*Try it:* Copy every record exactly. Nothing may be skipped.

*Given records:*

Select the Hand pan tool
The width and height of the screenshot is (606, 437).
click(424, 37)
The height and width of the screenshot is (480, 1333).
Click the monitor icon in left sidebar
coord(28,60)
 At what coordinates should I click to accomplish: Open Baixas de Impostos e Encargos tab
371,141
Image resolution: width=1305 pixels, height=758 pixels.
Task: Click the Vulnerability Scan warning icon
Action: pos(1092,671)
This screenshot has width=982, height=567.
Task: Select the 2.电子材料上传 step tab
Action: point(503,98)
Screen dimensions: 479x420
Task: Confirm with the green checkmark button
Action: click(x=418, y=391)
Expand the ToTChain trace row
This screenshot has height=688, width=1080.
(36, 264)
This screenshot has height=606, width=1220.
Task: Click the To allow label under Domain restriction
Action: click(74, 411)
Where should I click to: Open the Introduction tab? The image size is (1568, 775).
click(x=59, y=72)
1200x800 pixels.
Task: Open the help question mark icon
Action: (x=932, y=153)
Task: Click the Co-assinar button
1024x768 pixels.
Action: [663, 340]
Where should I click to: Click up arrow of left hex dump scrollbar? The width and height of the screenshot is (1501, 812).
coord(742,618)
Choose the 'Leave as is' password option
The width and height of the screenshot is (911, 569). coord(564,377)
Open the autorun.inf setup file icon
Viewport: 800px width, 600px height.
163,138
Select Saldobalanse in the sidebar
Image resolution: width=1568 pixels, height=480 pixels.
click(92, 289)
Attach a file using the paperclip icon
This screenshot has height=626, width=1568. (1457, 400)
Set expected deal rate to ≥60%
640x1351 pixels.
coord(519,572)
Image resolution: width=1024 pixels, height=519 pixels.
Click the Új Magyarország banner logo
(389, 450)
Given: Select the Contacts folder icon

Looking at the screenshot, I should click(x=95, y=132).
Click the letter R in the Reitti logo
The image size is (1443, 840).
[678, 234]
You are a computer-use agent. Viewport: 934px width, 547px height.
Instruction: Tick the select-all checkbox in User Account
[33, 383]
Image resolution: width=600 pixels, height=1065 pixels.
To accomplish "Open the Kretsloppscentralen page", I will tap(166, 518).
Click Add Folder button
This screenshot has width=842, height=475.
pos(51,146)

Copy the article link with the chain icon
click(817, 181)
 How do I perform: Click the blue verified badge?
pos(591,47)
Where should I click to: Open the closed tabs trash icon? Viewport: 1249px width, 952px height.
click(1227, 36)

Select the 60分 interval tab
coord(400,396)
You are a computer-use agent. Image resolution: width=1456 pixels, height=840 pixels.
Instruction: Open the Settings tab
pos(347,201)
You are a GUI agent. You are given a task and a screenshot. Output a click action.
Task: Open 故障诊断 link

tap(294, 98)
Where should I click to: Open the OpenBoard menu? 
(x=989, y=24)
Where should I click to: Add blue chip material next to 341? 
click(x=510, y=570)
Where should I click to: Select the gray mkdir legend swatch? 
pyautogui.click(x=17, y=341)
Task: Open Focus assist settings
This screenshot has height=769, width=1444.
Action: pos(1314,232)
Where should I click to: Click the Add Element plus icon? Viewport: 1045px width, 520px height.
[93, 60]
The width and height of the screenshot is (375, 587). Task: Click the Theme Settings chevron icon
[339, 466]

*Answer to the problem:*
Select the Hand pan tool
The width and height of the screenshot is (606, 437).
click(424, 37)
The height and width of the screenshot is (480, 1333).
Click the monitor icon in left sidebar
coord(28,60)
 At what coordinates should I click to accomplish: Open Baixas de Impostos e Encargos tab
371,141
Image resolution: width=1305 pixels, height=758 pixels.
Task: Click the Vulnerability Scan warning icon
Action: pos(1092,671)
This screenshot has width=982, height=567.
Task: Select the 2.电子材料上传 step tab
Action: point(503,98)
Screen dimensions: 479x420
Task: Confirm with the green checkmark button
Action: click(x=418, y=391)
Expand the ToTChain trace row
This screenshot has height=688, width=1080.
(36, 264)
This screenshot has height=606, width=1220.
Task: Click the To allow label under Domain restriction
Action: click(74, 411)
Where should I click to: Open the Introduction tab? The image size is (1568, 775).
click(x=59, y=72)
1200x800 pixels.
Task: Open the help question mark icon
Action: (x=932, y=153)
Task: Click the Co-assinar button
1024x768 pixels.
Action: [663, 340]
Where should I click to: Click up arrow of left hex dump scrollbar? The width and height of the screenshot is (1501, 812).
coord(742,618)
Choose the 'Leave as is' password option
The width and height of the screenshot is (911, 569). coord(564,377)
Open the autorun.inf setup file icon
Viewport: 800px width, 600px height.
163,138
Select Saldobalanse in the sidebar
Image resolution: width=1568 pixels, height=480 pixels.
click(92, 289)
Attach a file using the paperclip icon
This screenshot has height=626, width=1568. (1457, 400)
Set expected deal rate to ≥60%
640x1351 pixels.
coord(519,572)
Image resolution: width=1024 pixels, height=519 pixels.
Click the Új Magyarország banner logo
(389, 450)
Given: Select the Contacts folder icon

Looking at the screenshot, I should click(x=95, y=132).
Click the letter R in the Reitti logo
The image size is (1443, 840).
[678, 234]
You are a computer-use agent. Viewport: 934px width, 547px height.
Instruction: Tick the select-all checkbox in User Account
[33, 383]
Image resolution: width=600 pixels, height=1065 pixels.
To accomplish "Open the Kretsloppscentralen page", I will tap(166, 518).
Click Add Folder button
This screenshot has width=842, height=475.
pos(51,146)

Copy the article link with the chain icon
click(817, 181)
 How do I perform: Click the blue verified badge?
pos(591,47)
Where should I click to: Open the closed tabs trash icon? Viewport: 1249px width, 952px height.
click(1227, 36)

Select the 60分 interval tab
coord(400,396)
You are a computer-use agent. Image resolution: width=1456 pixels, height=840 pixels.
Instruction: Open the Settings tab
pos(347,201)
You are a GUI agent. You are given a task and a screenshot. Output a click action.
Task: Open 故障诊断 link

tap(294, 98)
Where should I click to: Open the OpenBoard menu? 
(x=989, y=24)
Where should I click to: Add blue chip material next to 341? 
click(x=510, y=570)
Where should I click to: Select the gray mkdir legend swatch? 
pyautogui.click(x=17, y=341)
Task: Open Focus assist settings
This screenshot has height=769, width=1444.
Action: pos(1314,232)
Where should I click to: Click the Add Element plus icon? Viewport: 1045px width, 520px height.
[93, 60]
The width and height of the screenshot is (375, 587). Task: Click the Theme Settings chevron icon
[339, 466]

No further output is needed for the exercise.